Fears of 'hard landing' as China manufacturing slips to 11-month low

PUBLISHED : Wednesday, 24 July, 2013, 9:57am
UPDATED : Thursday, 25 July, 2013, 12:21am

Activity in China’s vast manufacturing sector slowed to an 11-month low in July as new orders faltered and the job market darkened, a preliminary survey showed on Wednesday, suggesting the world’s second-largest economy is still losing momentum.

The flash HSBC/Markit Purchasing Managers’ Index fell to 47.7 this month from June’s final reading of 48.2, marking a third straight month below the watershed 50 line which demarcates expansion of activities from contraction.

It was the weakest level since August last year.

“The lower reading of the July HSBC Flash China Manufacturing PMI suggests a continuous slowdown in manufacturing sectors thanks to weaker new orders and faster destocking,” said Hongbin Qu, chief China economist of HSBC.

“This adds more pressure on the labour market,” he said.

A sub-index measuring employment slid to 47.3 in July, the weakest since March 2009. It stood at 47.6 in June and has been below 50 for four months in a row.

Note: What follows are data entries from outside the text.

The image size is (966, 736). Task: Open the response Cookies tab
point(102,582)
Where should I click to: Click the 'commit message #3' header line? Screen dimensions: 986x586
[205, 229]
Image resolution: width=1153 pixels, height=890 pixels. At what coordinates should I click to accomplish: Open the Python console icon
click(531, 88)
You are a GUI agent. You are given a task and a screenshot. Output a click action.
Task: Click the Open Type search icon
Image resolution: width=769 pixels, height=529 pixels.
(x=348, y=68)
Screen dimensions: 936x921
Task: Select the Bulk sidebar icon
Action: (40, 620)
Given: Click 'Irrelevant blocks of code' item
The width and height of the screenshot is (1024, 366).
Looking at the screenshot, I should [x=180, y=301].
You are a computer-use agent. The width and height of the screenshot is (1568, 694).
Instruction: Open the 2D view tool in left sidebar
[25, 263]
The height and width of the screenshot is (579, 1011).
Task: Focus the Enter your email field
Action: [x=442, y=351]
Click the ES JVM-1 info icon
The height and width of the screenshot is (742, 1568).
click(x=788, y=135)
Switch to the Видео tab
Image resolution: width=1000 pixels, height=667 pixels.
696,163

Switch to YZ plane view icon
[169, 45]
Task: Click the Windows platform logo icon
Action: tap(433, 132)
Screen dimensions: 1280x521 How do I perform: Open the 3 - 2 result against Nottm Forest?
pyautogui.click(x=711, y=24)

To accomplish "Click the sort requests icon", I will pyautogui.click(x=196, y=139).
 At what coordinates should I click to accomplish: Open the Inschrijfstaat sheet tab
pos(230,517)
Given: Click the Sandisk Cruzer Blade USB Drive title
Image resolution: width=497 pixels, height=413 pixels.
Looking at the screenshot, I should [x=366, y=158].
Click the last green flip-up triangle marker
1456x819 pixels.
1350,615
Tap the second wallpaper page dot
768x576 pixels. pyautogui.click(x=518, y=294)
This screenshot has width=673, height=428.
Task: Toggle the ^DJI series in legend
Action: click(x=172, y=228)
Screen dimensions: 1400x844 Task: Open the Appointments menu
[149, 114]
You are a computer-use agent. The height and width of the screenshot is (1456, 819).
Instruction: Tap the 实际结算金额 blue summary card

The new orders sub-index fell to its lowest level in 11 months, and stayed below 50 for a third straight month. Output declined to 10-month low and remained in contraction for a second month.

This print could reignite fears of a Chinese hard landing. We expect economic growth to continue moderating towards 7 percent
Annette Beacher, head of Asia-Pacific research at TD Securities in Singapore

The HSBC/Markit Flash PMI is published about a week before the final reading, and is based on approximately 85-90 per cent of total PMI survey responses each month. It is the earliest available indicator of monthly activity in the Chinese economy.

“As Beijing has recently stressed securing the minimum level of growth required to ensure stable employment, the flash PMI reinforces the need to introduce additional fine-tuning measures to stabilise growth,” Qu said.

Economists say the new government believes an annual growth rate of 7 per cent is needed to create enough jobs to maintain social stability, although the top leaders have never specified a figure.

China’s economy grew 7.5 per cent in the April-June period from a year earlier, the ninth quarter of slowdown in the past 10 quarters.

China’s new leadership has said that it is prepared to tolerate lower growth and eschew stimulus in order to push a restructuring of the economy to wean it off a dependence on exports for growth and towards consumption.

It is fine-tuning policy, however, in response to the growth slowdown, and last week scrapped the floor on bank lending rates to help lower financial costs for companies.

President Xi Jinping said in remarks published on Tuesday that the key to dealing with various challenges confronting the economy was to deepen reforms in all aspects.

With no big stimulus measures in sight, economists in the latest Reuters poll predicted China’s economy would grow 7.5 per cent this year, hitting the government’s target.